— Start Data section —

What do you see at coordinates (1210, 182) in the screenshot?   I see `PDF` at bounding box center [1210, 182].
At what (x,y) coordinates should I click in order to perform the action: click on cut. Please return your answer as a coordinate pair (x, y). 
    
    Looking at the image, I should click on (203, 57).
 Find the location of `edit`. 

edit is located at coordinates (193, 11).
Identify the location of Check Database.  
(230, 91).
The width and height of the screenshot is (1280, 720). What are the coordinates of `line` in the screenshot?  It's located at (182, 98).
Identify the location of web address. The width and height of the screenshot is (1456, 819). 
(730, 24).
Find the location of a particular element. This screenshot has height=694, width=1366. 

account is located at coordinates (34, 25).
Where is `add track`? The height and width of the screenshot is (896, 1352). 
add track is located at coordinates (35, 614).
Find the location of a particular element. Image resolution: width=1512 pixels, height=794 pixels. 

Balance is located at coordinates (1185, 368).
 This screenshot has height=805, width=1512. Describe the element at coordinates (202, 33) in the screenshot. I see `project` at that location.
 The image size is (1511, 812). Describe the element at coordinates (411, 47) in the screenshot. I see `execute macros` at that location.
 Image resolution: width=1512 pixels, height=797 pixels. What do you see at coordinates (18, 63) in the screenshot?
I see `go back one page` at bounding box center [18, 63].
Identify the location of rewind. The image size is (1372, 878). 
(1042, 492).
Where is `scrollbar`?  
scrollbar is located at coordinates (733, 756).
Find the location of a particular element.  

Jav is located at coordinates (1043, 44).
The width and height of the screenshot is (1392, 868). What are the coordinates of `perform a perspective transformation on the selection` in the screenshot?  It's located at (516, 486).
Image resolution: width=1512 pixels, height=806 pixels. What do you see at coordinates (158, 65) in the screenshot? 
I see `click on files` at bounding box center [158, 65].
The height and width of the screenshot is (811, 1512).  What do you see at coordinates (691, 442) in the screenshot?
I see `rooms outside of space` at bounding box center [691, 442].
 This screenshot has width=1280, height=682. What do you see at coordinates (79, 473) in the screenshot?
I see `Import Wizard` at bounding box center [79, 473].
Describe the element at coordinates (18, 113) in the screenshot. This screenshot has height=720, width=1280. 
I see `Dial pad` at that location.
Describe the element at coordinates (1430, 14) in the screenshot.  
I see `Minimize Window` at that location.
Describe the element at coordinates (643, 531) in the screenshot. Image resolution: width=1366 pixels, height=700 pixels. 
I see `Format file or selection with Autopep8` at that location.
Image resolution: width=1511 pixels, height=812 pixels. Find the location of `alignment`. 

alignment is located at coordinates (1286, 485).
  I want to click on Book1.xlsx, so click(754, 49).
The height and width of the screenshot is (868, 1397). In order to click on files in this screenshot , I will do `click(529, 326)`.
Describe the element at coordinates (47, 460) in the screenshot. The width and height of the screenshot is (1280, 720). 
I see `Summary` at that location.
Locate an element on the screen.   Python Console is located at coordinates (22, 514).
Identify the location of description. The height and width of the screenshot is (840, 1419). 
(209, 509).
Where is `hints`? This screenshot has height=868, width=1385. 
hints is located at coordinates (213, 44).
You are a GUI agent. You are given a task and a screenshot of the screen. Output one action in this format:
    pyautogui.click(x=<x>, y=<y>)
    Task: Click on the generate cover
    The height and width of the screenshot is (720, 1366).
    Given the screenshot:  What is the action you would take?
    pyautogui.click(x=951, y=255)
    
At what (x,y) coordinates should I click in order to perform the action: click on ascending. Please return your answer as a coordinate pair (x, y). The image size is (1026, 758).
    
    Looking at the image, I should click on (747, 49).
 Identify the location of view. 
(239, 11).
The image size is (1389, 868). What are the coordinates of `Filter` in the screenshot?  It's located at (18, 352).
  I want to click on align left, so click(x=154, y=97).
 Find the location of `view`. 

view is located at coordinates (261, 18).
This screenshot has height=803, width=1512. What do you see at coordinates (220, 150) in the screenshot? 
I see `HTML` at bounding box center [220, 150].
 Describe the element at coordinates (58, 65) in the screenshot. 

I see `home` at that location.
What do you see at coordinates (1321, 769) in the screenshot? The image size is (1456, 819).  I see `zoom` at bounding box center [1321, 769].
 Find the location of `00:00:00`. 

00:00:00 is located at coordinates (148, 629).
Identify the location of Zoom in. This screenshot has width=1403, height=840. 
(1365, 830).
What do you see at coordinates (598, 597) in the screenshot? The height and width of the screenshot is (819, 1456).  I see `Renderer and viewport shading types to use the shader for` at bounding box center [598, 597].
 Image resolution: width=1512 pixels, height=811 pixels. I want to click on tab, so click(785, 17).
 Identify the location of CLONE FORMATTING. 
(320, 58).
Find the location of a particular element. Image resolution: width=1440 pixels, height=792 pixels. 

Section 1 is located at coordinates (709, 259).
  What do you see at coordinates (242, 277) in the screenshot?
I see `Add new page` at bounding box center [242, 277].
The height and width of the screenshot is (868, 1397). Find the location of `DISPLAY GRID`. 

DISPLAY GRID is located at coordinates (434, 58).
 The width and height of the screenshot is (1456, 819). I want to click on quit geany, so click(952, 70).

— End Data section —

Exercise description:
Copy the entries above line for line, with no changes.

Solution for this task:
What do you see at coordinates (1210, 182) in the screenshot?   I see `PDF` at bounding box center [1210, 182].
At what (x,y) coordinates should I click in order to perform the action: click on cut. Please return your answer as a coordinate pair (x, y). 
    
    Looking at the image, I should click on (203, 57).
 Find the location of `edit`. 

edit is located at coordinates (193, 11).
Identify the location of Check Database.  
(230, 91).
The width and height of the screenshot is (1280, 720). What are the coordinates of `line` in the screenshot?  It's located at (182, 98).
Identify the location of web address. The width and height of the screenshot is (1456, 819). 
(730, 24).
Find the location of a particular element. This screenshot has height=694, width=1366. 

account is located at coordinates (34, 25).
Where is `add track`? The height and width of the screenshot is (896, 1352). 
add track is located at coordinates (35, 614).
Find the location of a particular element. Image resolution: width=1512 pixels, height=794 pixels. 

Balance is located at coordinates (1185, 368).
 This screenshot has height=805, width=1512. Describe the element at coordinates (202, 33) in the screenshot. I see `project` at that location.
 The image size is (1511, 812). Describe the element at coordinates (411, 47) in the screenshot. I see `execute macros` at that location.
 Image resolution: width=1512 pixels, height=797 pixels. What do you see at coordinates (18, 63) in the screenshot?
I see `go back one page` at bounding box center [18, 63].
Identify the location of rewind. The image size is (1372, 878). 
(1042, 492).
Where is `scrollbar`?  
scrollbar is located at coordinates (733, 756).
Find the location of a particular element.  

Jav is located at coordinates (1043, 44).
The width and height of the screenshot is (1392, 868). What are the coordinates of `perform a perspective transformation on the selection` in the screenshot?  It's located at (516, 486).
Image resolution: width=1512 pixels, height=806 pixels. What do you see at coordinates (158, 65) in the screenshot? 
I see `click on files` at bounding box center [158, 65].
The height and width of the screenshot is (811, 1512).  What do you see at coordinates (691, 442) in the screenshot?
I see `rooms outside of space` at bounding box center [691, 442].
 This screenshot has width=1280, height=682. What do you see at coordinates (79, 473) in the screenshot?
I see `Import Wizard` at bounding box center [79, 473].
Describe the element at coordinates (18, 113) in the screenshot. This screenshot has height=720, width=1280. 
I see `Dial pad` at that location.
Describe the element at coordinates (1430, 14) in the screenshot.  
I see `Minimize Window` at that location.
Describe the element at coordinates (643, 531) in the screenshot. Image resolution: width=1366 pixels, height=700 pixels. 
I see `Format file or selection with Autopep8` at that location.
Image resolution: width=1511 pixels, height=812 pixels. Find the location of `alignment`. 

alignment is located at coordinates (1286, 485).
  I want to click on Book1.xlsx, so click(754, 49).
The height and width of the screenshot is (868, 1397). In order to click on files in this screenshot , I will do `click(529, 326)`.
Describe the element at coordinates (47, 460) in the screenshot. The width and height of the screenshot is (1280, 720). 
I see `Summary` at that location.
Locate an element on the screen.   Python Console is located at coordinates (22, 514).
Identify the location of description. The height and width of the screenshot is (840, 1419). 
(209, 509).
Where is `hints`? This screenshot has height=868, width=1385. 
hints is located at coordinates (213, 44).
You are a GUI agent. You are given a task and a screenshot of the screen. Output one action in this format:
    pyautogui.click(x=<x>, y=<y>)
    Task: Click on the generate cover
    The height and width of the screenshot is (720, 1366).
    Given the screenshot:  What is the action you would take?
    pyautogui.click(x=951, y=255)
    
At what (x,y) coordinates should I click in order to perform the action: click on ascending. Please return your answer as a coordinate pair (x, y). The image size is (1026, 758).
    
    Looking at the image, I should click on (747, 49).
 Identify the location of view. 
(239, 11).
The image size is (1389, 868). What are the coordinates of `Filter` in the screenshot?  It's located at (18, 352).
  I want to click on align left, so click(x=154, y=97).
 Find the location of `view`. 

view is located at coordinates (261, 18).
This screenshot has height=803, width=1512. What do you see at coordinates (220, 150) in the screenshot? 
I see `HTML` at bounding box center [220, 150].
 Describe the element at coordinates (58, 65) in the screenshot. 

I see `home` at that location.
What do you see at coordinates (1321, 769) in the screenshot? The image size is (1456, 819).  I see `zoom` at bounding box center [1321, 769].
 Find the location of `00:00:00`. 

00:00:00 is located at coordinates (148, 629).
Identify the location of Zoom in. This screenshot has width=1403, height=840. 
(1365, 830).
What do you see at coordinates (598, 597) in the screenshot? The height and width of the screenshot is (819, 1456).  I see `Renderer and viewport shading types to use the shader for` at bounding box center [598, 597].
 Image resolution: width=1512 pixels, height=811 pixels. I want to click on tab, so click(785, 17).
 Identify the location of CLONE FORMATTING. 
(320, 58).
Find the location of a particular element. Image resolution: width=1440 pixels, height=792 pixels. 

Section 1 is located at coordinates (709, 259).
  What do you see at coordinates (242, 277) in the screenshot?
I see `Add new page` at bounding box center [242, 277].
The height and width of the screenshot is (868, 1397). Find the location of `DISPLAY GRID`. 

DISPLAY GRID is located at coordinates (434, 58).
 The width and height of the screenshot is (1456, 819). I want to click on quit geany, so click(952, 70).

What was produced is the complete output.